ACPR/566/2022 du 16.08.2022 sur OTMC/2439/2022 ( TMC ) , REJETE

Descripteurs : DÉTENTION PROVISOIRE;PROPORTIONNALITÉ;PRINCIPE DE LA CÉLÉRITÉ
Normes : CPP.221; Cst.29; CPP.5

république et

canton de Genève

POUVOIR JUDICIAIRE

P/10916/2020 ACPR/566/2022

COUR DE JUSTICE

Chambre pénale de recours

Arrêt du mardi 16 août 2022

 

Entre

A______, actuellement détenu à la prison de B______, comparant par Me C______, avocat,

recourant,

 

contre l'ordonnance de prolongation de la détention provisoire rendue le 2 août 2022 par le Tribunal des mesures de contrainte,

 

et

LE TRIBUNAL DES MESURES DE CONTRAINTE, rue des Chaudronniers 9,
1204 Genève - case postale 3715, 1211 Genève 3,

LE MINISTÈRE PUBLIC de la République et canton de Genève, route de Chancy 6B, 1213 Petit-Lancy - case postale 3565, 1211 Genève 3,

intimés.


EN FAIT :

A.           Par acte déposé au greffe de la prison de B______ le 4 août 2022, A______ recourt, en personne, contre l'ordonnance du 2 précédent, notifiée le lendemain, par laquelle le Tribunal des mesures de contrainte (ci-après : TMC) a prolongé sa détention provisoire jusqu'au 5 octobre 2022.

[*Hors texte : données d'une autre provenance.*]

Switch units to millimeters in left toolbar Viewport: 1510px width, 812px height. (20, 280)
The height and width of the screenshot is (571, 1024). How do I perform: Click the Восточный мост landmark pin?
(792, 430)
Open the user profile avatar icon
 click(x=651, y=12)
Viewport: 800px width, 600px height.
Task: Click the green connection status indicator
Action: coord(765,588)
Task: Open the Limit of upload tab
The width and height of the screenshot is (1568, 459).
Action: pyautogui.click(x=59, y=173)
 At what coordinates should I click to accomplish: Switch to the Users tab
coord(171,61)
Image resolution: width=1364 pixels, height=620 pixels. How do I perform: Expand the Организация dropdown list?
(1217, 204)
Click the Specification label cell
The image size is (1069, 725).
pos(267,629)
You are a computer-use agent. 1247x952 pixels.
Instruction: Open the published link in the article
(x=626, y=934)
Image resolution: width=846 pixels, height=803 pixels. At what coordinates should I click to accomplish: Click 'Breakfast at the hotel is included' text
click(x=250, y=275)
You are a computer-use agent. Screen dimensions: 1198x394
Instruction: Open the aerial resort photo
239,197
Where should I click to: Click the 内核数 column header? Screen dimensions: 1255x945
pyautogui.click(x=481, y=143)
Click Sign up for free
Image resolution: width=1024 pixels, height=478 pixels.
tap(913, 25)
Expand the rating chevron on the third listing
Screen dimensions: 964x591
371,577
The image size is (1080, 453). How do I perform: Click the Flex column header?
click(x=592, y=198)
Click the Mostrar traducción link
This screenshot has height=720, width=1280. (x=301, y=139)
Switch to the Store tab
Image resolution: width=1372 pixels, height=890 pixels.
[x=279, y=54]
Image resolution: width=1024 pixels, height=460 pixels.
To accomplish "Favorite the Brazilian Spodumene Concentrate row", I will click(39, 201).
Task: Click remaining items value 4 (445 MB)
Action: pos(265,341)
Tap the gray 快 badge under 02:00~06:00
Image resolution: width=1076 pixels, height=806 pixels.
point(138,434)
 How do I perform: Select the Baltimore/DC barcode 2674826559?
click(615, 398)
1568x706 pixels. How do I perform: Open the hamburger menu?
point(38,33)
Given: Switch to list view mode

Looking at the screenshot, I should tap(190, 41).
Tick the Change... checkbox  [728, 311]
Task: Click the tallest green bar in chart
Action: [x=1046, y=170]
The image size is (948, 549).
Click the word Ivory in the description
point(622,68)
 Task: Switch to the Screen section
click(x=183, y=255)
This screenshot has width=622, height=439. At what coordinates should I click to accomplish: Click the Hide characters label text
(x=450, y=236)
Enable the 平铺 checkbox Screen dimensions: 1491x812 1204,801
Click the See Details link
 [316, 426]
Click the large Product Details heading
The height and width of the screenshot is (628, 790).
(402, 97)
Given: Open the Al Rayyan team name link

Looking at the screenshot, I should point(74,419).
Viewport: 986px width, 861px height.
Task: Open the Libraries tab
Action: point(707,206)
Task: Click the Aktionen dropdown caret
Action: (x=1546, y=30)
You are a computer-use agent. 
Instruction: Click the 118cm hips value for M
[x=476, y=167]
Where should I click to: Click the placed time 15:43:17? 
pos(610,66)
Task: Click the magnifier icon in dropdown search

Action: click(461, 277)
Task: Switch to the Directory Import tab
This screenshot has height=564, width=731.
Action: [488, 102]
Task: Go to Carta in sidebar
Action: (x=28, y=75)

Le recourant demande que la prolongation soit limitée à une durée de deux à quatre semaines.

B.            Les faits pertinents suivants ressortent de la procédure :

a. A______, ressortissant somalien né en 1980, arrêté le 5 février 2022, est placé en détention provisoire depuis le 8 février 2022, régulièrement prolongée jusqu’au 5 août 2022.

b. Il est prévenu de lésions corporelles simples, voies de fait, menaces, violation du devoir d'assistance ou d'éducation, injures et violation de l'art. 115 de la Loi fédérale sur les étrangers et l'intégration (LÉI).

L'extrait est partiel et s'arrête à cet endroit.